In clarifying his views on Medicare reform over the past few days, Newt Gingrich has articulated a proposal to give seniors a choice between today’s Medicare system and a premium-support system. The official explanation
of his proposal on his website says:
My proposed legislation will offer seniors new choices in Medicare, as well. It will give them the option to choose, on a voluntary basis, either to remain on the existing program, or to transition to a more personalized system in the private sector with greater options for better care. If they select the personalized system, beneficiaries would receive support to cover their private sector premiums. Giving all seniors the option to choose their insurance provider will improve price competition and help lower costs for the program.
On the surface, this might be easily confused with a very different idea championed by Medicare reformers in recent years—an idea that Paul Ryan has expressed some support for and that was proposed by Mitt Romney earlier this fall. That other proposal would transform the Medicare system to a premium-support system, at least for those people who are under 55 today, but within that new system—in which Medicare would provide a fixed payment each year to be used for the purchase of coverage of a senior’s choice—would offer the option of a government fee-for-service insurer. That insurer would have to compete with the private options: It would be broken up into regions, it would have to be funded entirely out of premium payments and not from the federal budget, and it would not be able to throw its weight around and impose price controls the way today’s Medicare does. The idea is to smooth the transition to a competitive market, allowing those seniors who want to stay in a fee-for-service system to do so, but requiring them to pay the difference in costs if that fee-for-service option costs more than that year’s premium-support payment. This would make sense particularly if the level of that premium-support payment each year were determined by competitive bidding among insurers (an idea championed by the Breaux-Thomas commission in the 90s, and which I laid out here
)—that way, if the fee-for-service option cost more than, say, the second-lowest of the bidders in a competitive market, seniors would have to pay extra to choose it. In such a system, where the overwhelming burden of today’s fee-for-service Medicare (which totally defines, and distorts, the economics of health care) were lifted, there really would be an opportunity to gradually shift people toward competitive private options, and in any case costs would be capped by a process of competitive bidding. Seniors would not be choosing between one option that gave them an uncapped benefit and another that gave them a capped one.

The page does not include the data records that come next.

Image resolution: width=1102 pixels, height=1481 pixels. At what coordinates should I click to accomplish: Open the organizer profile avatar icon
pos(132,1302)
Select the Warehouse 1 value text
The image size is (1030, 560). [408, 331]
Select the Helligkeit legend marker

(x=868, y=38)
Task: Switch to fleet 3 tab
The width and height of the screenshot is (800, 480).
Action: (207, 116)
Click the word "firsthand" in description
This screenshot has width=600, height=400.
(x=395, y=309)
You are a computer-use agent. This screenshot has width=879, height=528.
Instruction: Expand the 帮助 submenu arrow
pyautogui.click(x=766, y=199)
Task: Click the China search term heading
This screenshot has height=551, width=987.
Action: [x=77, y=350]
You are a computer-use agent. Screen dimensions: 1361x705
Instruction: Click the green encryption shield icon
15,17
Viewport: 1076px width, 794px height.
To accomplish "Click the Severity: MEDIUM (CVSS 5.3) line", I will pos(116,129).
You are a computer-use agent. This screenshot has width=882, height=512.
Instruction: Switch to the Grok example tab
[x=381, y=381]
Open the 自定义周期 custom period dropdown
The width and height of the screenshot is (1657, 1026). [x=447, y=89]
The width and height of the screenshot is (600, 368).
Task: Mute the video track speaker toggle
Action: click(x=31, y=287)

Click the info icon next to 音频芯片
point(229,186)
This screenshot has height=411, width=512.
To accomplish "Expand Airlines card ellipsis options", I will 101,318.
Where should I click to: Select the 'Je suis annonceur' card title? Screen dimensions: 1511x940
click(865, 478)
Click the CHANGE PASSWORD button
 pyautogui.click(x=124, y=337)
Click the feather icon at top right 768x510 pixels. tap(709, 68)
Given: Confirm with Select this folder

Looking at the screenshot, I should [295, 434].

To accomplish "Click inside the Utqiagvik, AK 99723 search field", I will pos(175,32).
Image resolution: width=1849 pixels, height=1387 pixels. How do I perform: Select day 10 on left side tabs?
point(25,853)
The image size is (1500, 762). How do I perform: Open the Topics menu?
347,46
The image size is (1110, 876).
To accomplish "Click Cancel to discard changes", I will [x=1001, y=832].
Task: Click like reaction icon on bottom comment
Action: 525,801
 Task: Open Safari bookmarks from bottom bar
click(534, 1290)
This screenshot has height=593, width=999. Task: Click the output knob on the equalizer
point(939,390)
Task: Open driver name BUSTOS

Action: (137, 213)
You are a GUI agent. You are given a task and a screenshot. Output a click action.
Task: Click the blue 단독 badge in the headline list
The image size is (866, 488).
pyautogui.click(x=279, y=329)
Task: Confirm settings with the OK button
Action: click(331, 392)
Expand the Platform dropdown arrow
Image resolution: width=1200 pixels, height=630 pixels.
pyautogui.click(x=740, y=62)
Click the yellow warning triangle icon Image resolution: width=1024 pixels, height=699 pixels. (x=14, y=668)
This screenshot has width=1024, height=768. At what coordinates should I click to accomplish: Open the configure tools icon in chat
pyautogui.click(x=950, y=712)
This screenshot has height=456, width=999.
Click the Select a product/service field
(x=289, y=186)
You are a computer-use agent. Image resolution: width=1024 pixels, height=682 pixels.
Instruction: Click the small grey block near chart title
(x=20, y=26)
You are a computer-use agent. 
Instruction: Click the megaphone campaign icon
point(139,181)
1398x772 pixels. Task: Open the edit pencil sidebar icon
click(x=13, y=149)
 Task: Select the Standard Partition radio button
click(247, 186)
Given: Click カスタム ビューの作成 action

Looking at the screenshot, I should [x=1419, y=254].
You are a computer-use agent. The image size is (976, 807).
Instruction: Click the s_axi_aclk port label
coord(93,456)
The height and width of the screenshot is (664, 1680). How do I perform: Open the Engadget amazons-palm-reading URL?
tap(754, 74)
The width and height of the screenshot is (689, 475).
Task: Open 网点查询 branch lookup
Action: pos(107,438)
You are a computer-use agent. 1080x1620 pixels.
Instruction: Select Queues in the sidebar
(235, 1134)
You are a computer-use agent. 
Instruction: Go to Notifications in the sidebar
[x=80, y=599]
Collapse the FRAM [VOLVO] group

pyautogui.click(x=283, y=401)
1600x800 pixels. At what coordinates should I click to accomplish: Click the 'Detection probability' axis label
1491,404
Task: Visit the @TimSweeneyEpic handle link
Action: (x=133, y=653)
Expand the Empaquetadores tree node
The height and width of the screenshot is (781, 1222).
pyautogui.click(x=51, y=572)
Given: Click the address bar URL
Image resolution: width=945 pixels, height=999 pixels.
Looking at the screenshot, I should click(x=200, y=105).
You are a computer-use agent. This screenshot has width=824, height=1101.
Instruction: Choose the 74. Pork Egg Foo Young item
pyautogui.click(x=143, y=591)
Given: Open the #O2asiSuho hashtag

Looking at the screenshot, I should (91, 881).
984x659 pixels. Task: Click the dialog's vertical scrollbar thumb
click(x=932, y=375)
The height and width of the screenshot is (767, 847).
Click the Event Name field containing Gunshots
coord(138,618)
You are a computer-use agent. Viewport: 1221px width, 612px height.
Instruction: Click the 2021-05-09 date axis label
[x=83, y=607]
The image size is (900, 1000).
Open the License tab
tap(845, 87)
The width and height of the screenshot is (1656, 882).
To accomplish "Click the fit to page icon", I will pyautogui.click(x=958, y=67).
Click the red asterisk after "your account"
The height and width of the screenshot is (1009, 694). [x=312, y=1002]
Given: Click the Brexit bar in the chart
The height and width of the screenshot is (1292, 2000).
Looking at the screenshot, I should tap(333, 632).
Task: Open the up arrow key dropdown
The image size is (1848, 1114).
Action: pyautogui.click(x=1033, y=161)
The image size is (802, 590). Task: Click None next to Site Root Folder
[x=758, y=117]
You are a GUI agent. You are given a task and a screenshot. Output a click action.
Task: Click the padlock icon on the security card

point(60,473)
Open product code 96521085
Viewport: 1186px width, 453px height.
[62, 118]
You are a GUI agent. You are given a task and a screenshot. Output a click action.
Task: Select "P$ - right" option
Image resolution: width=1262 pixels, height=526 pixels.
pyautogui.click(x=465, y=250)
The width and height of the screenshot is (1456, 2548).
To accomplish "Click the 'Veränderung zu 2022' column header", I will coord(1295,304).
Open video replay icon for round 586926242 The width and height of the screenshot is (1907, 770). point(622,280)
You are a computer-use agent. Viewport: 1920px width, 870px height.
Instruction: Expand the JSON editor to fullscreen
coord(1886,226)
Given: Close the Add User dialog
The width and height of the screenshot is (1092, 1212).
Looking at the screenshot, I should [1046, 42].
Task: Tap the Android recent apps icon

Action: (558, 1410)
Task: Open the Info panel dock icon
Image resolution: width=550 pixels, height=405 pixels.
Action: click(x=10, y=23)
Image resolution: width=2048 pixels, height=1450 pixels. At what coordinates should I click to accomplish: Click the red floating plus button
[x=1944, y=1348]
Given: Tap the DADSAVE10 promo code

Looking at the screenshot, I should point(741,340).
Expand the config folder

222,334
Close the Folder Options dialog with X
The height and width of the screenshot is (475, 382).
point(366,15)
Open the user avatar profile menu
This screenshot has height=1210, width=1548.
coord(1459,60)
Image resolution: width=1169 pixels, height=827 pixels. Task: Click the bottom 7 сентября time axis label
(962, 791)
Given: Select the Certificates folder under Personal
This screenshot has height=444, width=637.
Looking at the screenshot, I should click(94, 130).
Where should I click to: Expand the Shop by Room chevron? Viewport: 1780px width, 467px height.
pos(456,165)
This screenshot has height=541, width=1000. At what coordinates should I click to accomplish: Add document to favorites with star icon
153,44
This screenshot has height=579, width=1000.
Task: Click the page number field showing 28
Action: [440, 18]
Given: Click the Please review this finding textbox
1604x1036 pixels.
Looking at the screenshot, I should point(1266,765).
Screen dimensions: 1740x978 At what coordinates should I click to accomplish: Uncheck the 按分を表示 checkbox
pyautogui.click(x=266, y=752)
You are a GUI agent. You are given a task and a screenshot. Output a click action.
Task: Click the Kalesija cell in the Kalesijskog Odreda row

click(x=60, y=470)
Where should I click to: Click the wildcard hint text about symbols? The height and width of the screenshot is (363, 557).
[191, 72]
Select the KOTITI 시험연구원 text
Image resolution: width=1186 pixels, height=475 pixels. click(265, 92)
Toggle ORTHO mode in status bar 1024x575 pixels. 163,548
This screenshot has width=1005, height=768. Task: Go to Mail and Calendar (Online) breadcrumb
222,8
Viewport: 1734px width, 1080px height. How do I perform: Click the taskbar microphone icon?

Gingrich’s plan, at least as it is laid out in that brief paragraph on his website and in some of the answers he has given recently, would instead keep in place today’s out-of-control fee-for-service Medicare and allow it to continue dominating the economics of the entire health sector, but then would create a premium-support system alongside it. That system, like today’s Medicare Advantage program, would not have enough leverage to transform the economics of health care to change how doctors and hospitals approach the business side of their work. It would not enjoy the “advantages” of command-and-control health care (like using Medicare’s muscle to force price reductions that shift costs elsewhere) but could not change the providers’ incentives and so could not draw on the far greater advantages of market economics either. It would therefore very likely prove unable to control costs. This is the problem that various “pilot programs” in Medicare have always had.
The Medicare program requires structural reforms. It is certainly true, as Gingrich has argued, that these reforms need to be implemented in a reasonably gradual way that limits the disruption imposed on today’s retirees and near retirees and that is explained in a careful and responsible way to the voting public. But what Gingrich is proposing, as I understand it, would not amount to a structural reform. It would leave Medicare spending as it is now: bounded only by political promises that never materialize, rather than by market forces that actually improve efficiency and reduce costs.